Berkow had been dumb so far, and had half turned away, but at these last words he looked round at his son quickly with some astonishment.
"I should not have believed that anything could irritate you so much," said he slowly.
"Irritate? Me? You are mistaken, we did not reach the pitch of irritation. My lady-wife deigned from the first to mount on the high pedestal of her exalted virtues and of her noble descent, and I, who, in both respects, am equally unworthy, preferred to admire her only from a distance. I should seriously advise you to do the same, that is, if ever you attain to the happiness of her society."
He threw himself down on the sofa again with an air of contemptuous indifference, but even in his sneer there was a touch of that irritation his father had noticed. Berkow shook his head, but the subject was too embarrassing, and the rôle he played towards his son in this business too painful for him not to seize the first opportunity of putting an end to the discussion.
"We will talk it over again at a fitting time," said he, taking out his watch hastily. "Let us have done for to-day. There are yet two good hours before the people arrive; I am going over to the upper works. You will not come with me?"
"No," said Arthur, relapsing into indolence.
Berkow made no attempt to use his authority. Perhaps, after such an interview, the refusal was not disagreeable to him. He went away, leaving the young man alone once more, and, with the renewed stillness, all the latter's apathy seemed to return to him.

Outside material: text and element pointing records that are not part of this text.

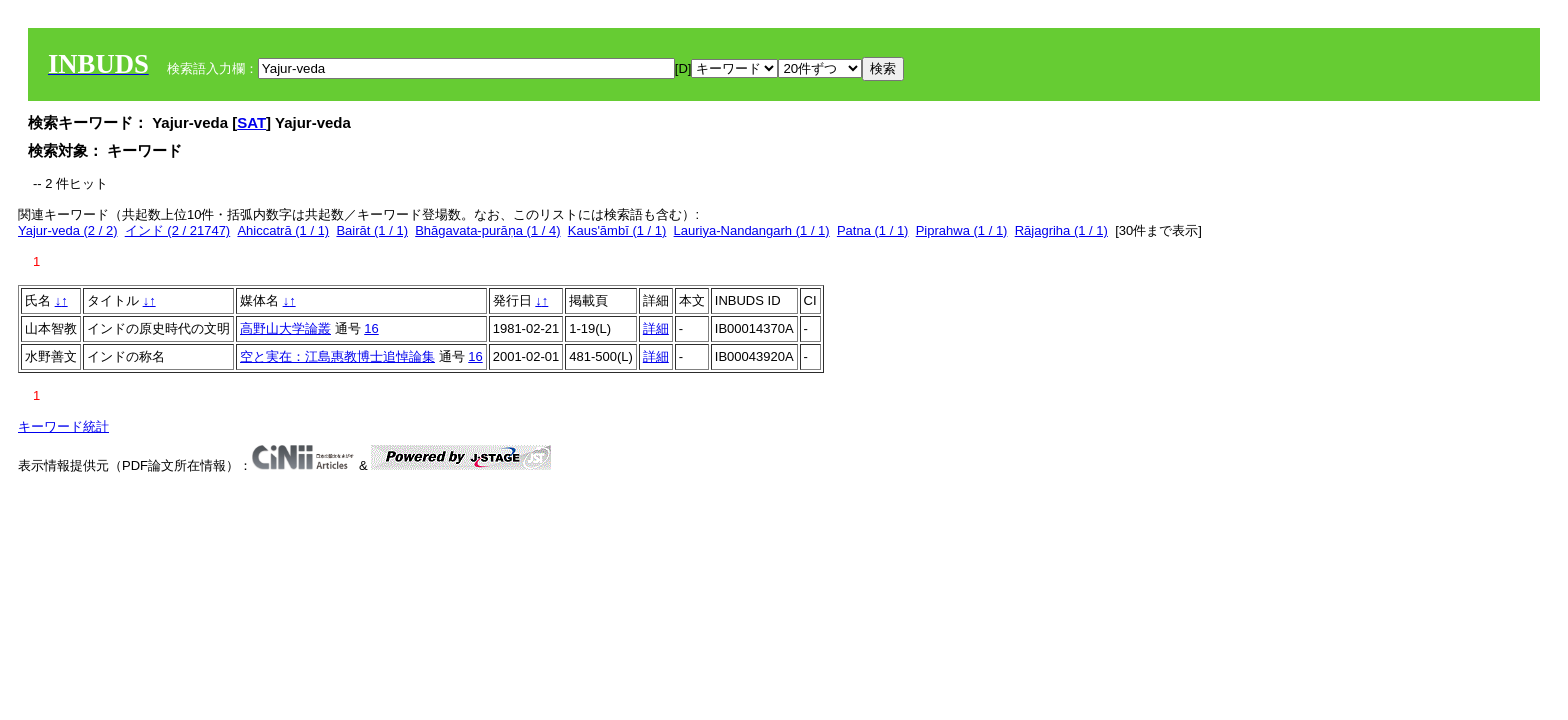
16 (371, 328)
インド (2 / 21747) (178, 230)
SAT (251, 122)
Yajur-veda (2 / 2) (67, 230)
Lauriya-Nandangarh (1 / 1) (752, 230)
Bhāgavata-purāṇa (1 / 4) (487, 230)
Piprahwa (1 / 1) (962, 230)
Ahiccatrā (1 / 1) (283, 230)
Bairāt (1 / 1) (372, 230)
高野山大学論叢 (285, 328)
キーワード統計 (63, 426)
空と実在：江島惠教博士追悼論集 (337, 356)
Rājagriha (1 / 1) (1061, 230)
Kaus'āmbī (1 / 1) (617, 230)
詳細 (656, 328)
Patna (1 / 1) (873, 230)
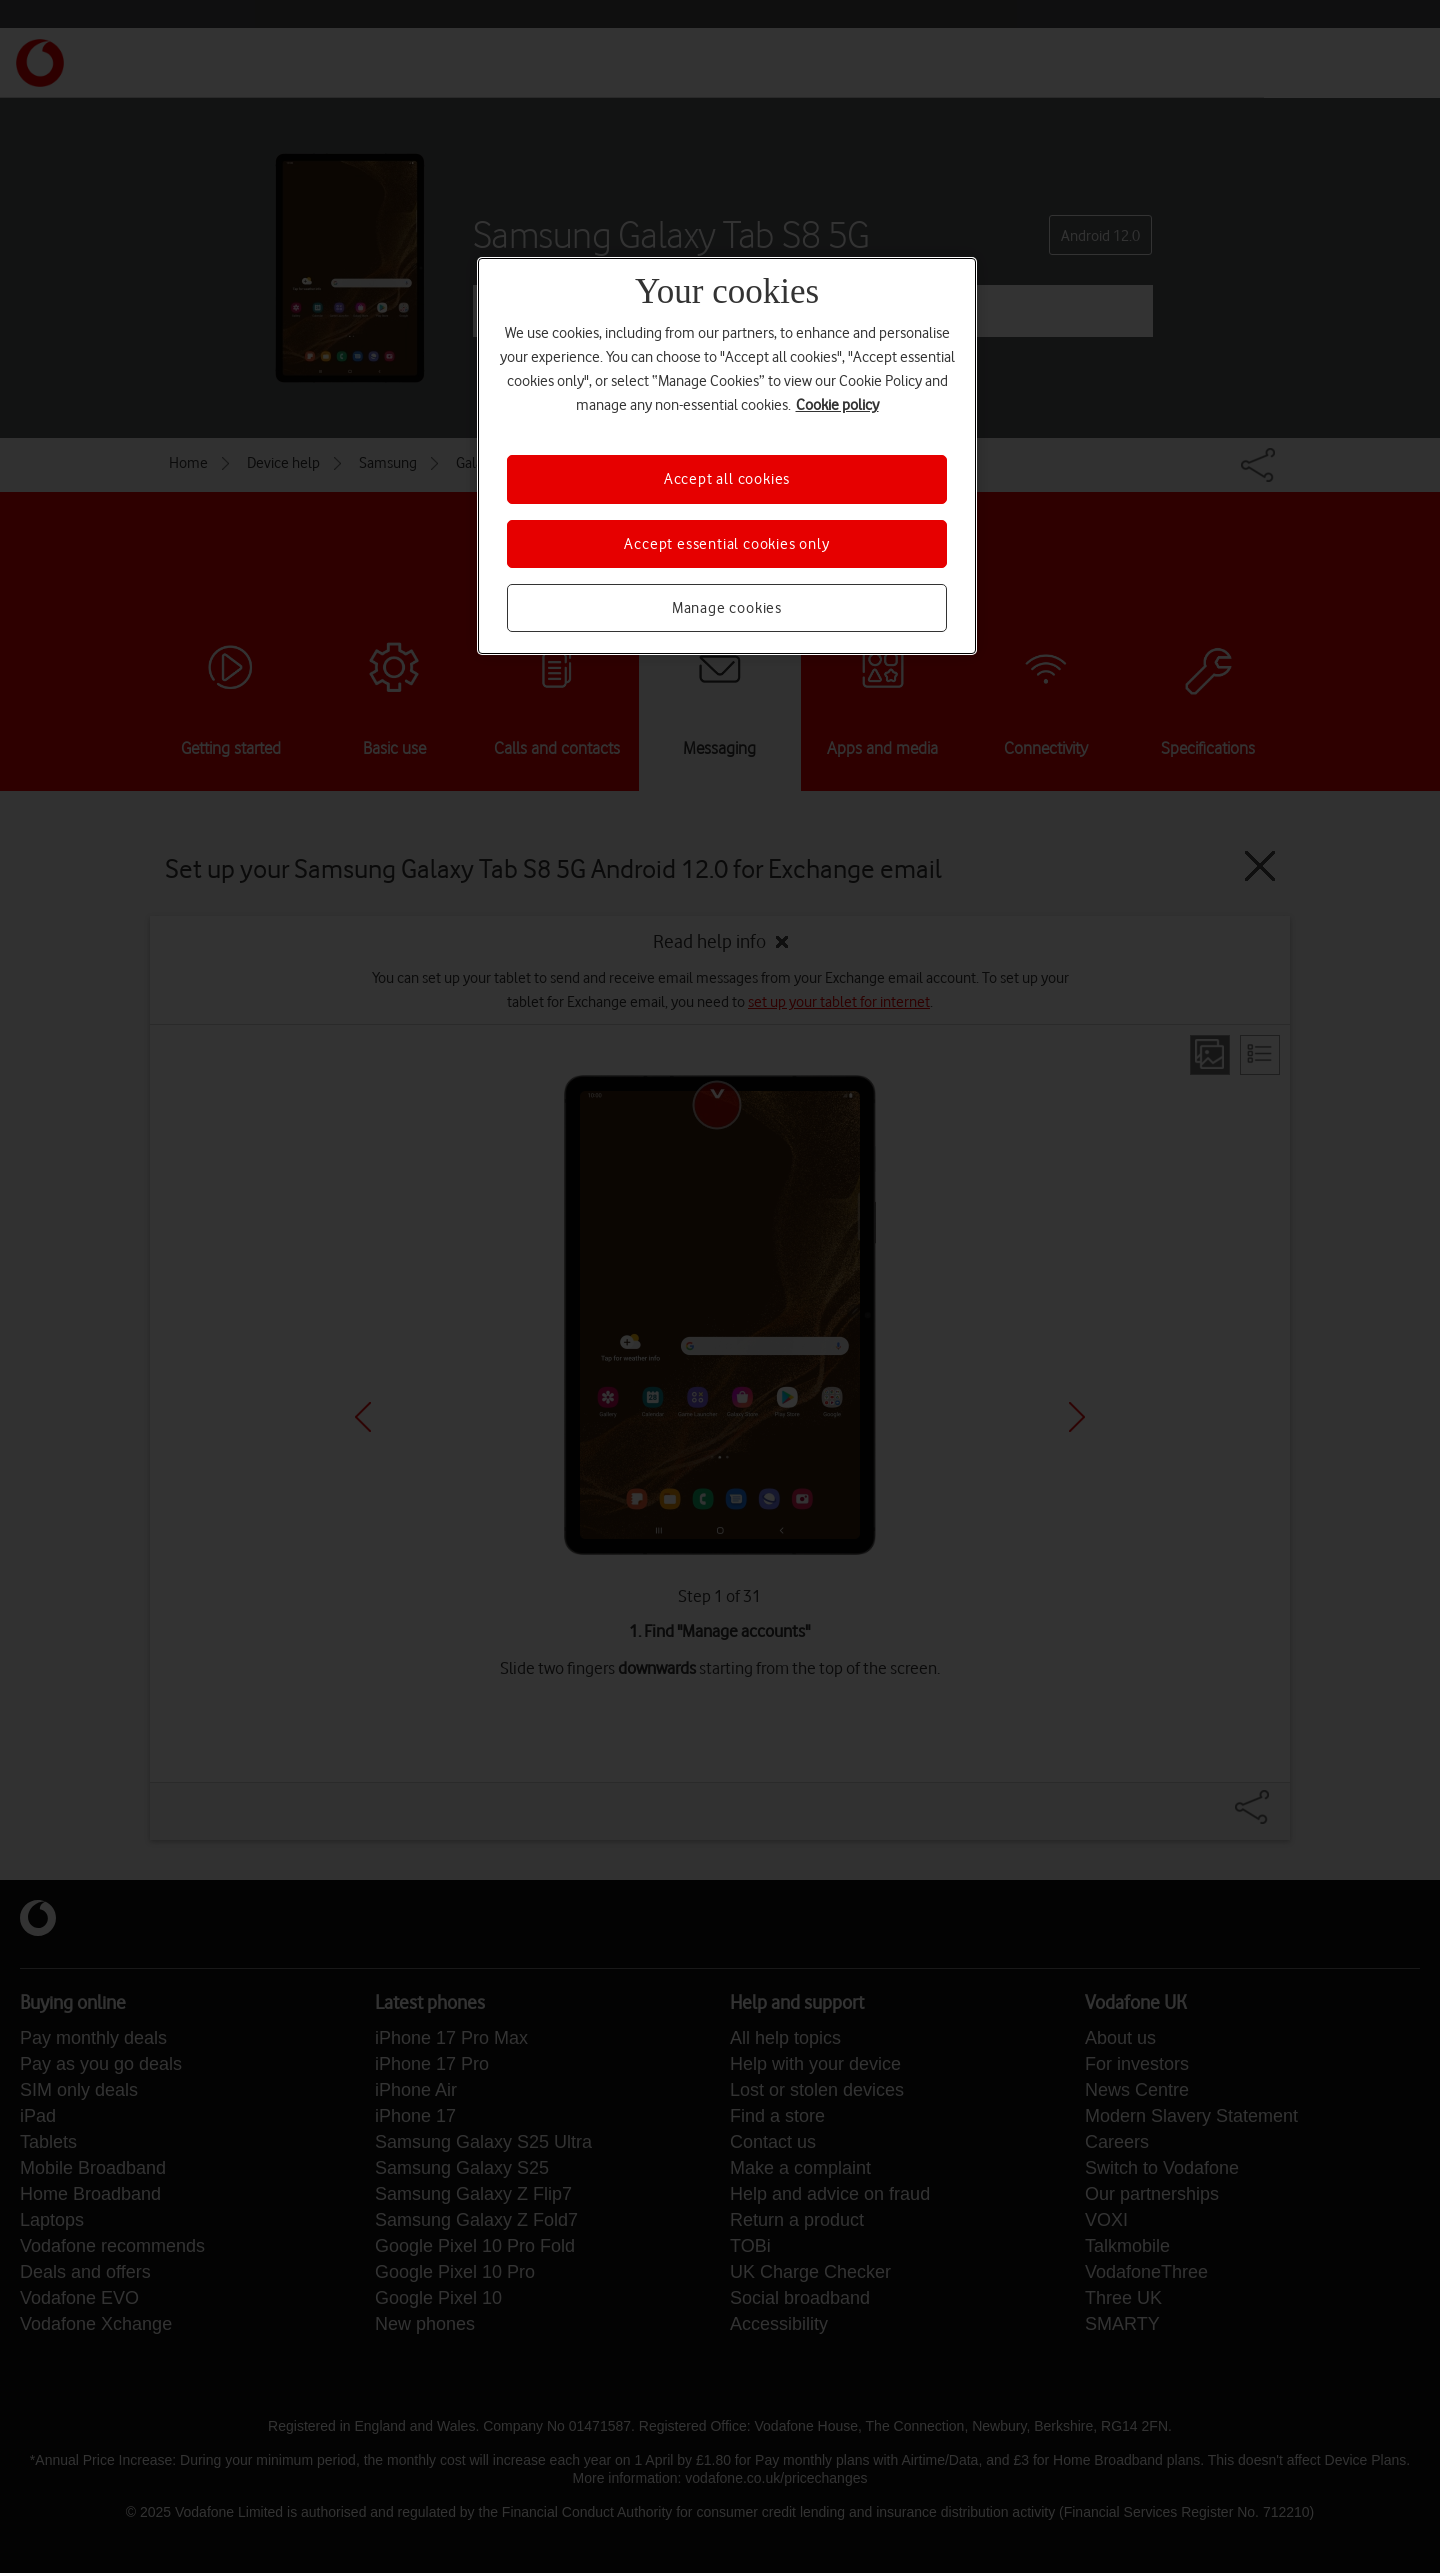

While the first bright spring day smiled on the world without, while the woods lay bathed in sunshine, and the sweet scent of the pines rose up from the hills, Arthur Berkow lay within in the darkened room, where the curtains were so carefully lowered, the portières so closely drawn, as though he alone were not created to enjoy the free mountain air and the bright light of day. The air was too keen for him, the sun too dazzling. It blinded him to look out, and he said to himself that his nervous system was shaken beyond all description. The young heir, who had at his disposal all that life and this world can give, thought, as he had often thought before, that after all both the world and life are horribly empty, and that it is assuredly not worth while to have been born at all.
CHAPTER VII.
The state dinner, prepared with lavish expense and on a most luxurious scale, was over at last. It had procured for Berkow one special triumph, independently of the pleasure he must have felt at seeing how numerous were the guests around him. The nobility of the neighbouring town, and its leading personages in particular, had always been exclusive to the last degree. No member of it had condescended as yet to enter the house of a parvenu, whose equivocal antecedents still shut him out from the highest circles of society; but the invitations bearing the name of Eugénie Berkow, née Baroness Windeg, had been universally accepted. She was, and would ever remain, a scion of one of the most ancient and noble houses of the land.